SELECTED TEXT section start
Aron says, "It's not an academic, not a theoretical discussion, because other countries are supporting their populations and investing in the health and wellbeing of other people, often at a fraction of the cost."
Minorities continue to see shorter lives
In the JAMA Network Open research letter, the authors looked at how COVID-19 affected US life expectancy at birth from Feb 1 to Oct 3, 2020, and compared their projected results for the rest of 2020 with the actual results.
With a medium-level COVID mortality simulation, they estimated that the total US population saw a 1.13-year decrease in life in 2020, with 0.68 years lost for White people, 2.10 years for Black people, and 3.05 years for Latino people.
The 2020 figures showed that White people lost 0.94 years (0.26 years over prediction), Black people lost 1.90 years (0.20 under), and Latinos lost 3.03 years (0.02 under). While the change in life expectancy for Black people was smaller than the authors thought, they attribute it to COVID surges in Midwestern and Mountain states.
As for Latino people, the authors say the pandemic made them more vulnerable because of factors such as multigenerational housing, frontline jobs, and lower healthcare insurance enrollment. Prior to COVID-19, they lived 7 years longer than Black people and 3 years longer than White people, smoked less, and had fewer comorbidities.
"Life expectancy is a metric of population-level mortality in a given year, and it is sensitive to deaths at younger ages," said lead author Theresa Andrasfay, PhD, of the University of Southern California (USC), in a USC press release yesterday. "Though COVID-19 disproportionately killed older Americans, substantial numbers of younger Black and Latino Americans had their lives taken by COVID-19, which contributed to greater life expectancy reductions for these populations."
SELECTED TEXT section end
WHAT YOU ARE ASKED TO DO:
Carry on the piece about COVID-19 and US life expectancy, picking up right after its last sentence.
EXCERPTED DATA section start
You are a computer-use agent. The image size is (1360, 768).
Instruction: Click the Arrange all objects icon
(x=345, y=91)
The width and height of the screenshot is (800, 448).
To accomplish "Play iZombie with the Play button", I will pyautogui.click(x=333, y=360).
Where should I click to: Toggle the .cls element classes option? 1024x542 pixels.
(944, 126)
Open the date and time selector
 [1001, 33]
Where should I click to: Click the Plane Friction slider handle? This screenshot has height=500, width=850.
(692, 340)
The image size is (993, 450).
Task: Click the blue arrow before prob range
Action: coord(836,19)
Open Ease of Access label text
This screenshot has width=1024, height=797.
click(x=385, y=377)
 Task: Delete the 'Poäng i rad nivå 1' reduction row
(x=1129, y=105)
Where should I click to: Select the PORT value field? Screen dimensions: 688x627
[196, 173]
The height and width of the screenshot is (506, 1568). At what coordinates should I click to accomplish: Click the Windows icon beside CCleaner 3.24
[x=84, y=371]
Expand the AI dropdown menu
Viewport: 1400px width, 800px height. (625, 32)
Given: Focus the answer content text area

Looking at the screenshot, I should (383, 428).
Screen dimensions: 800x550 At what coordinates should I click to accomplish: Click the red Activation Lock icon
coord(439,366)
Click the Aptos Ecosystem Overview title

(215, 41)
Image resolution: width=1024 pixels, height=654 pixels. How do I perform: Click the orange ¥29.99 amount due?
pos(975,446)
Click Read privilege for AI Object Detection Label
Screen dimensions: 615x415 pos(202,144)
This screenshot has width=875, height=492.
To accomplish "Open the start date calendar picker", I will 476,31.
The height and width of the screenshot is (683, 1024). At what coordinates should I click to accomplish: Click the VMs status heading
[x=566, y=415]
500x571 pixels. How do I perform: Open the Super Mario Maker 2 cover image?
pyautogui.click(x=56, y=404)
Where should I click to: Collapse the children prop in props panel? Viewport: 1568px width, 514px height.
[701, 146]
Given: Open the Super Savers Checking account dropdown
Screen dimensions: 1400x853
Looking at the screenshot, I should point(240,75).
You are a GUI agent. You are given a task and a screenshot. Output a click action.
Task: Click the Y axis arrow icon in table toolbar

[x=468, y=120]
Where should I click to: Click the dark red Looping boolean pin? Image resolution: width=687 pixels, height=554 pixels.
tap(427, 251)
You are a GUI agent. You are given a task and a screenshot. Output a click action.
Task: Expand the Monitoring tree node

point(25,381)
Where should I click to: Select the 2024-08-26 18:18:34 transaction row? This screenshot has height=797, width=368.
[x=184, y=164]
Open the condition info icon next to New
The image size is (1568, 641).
EXCERPTED DATA section end
TASK ANSWER:
The data included 380,868 COVID-19 deaths in 2020, with race/ethnicity available for more than 99% of them, including 230,016 White people, 60,405 Black people, and 69,066 Latino people. Incoming data for 2021 continue to show a loss in US life expectancy as well as racial disparities, the researchers write.
While the authors of the BMJ study and a related commentary by Magali Barbieri, PhD, with the Department of Demography at the University of California, Berkeley, caution that all life expectancy studies provide only a snapshot, they say they can show who was most affected. Aron adds that it's not all about recovering longevity; it's also about realizing what the emotional and economic consequences are to those who are left behind.
"The covid-19 pandemic has thus operated as a magnifier of already existing vulnerabilities within the US population," Barbieri concludes in her commentary. "Understanding the reasons for the disproportionate toll of the disease on the US population and developing appropriate interventions and policies provides an opportunity to correct the structural factors that have historically hampered US progress in life expectancy and that have driven large social and racial and ethnic inequities in the risks of death."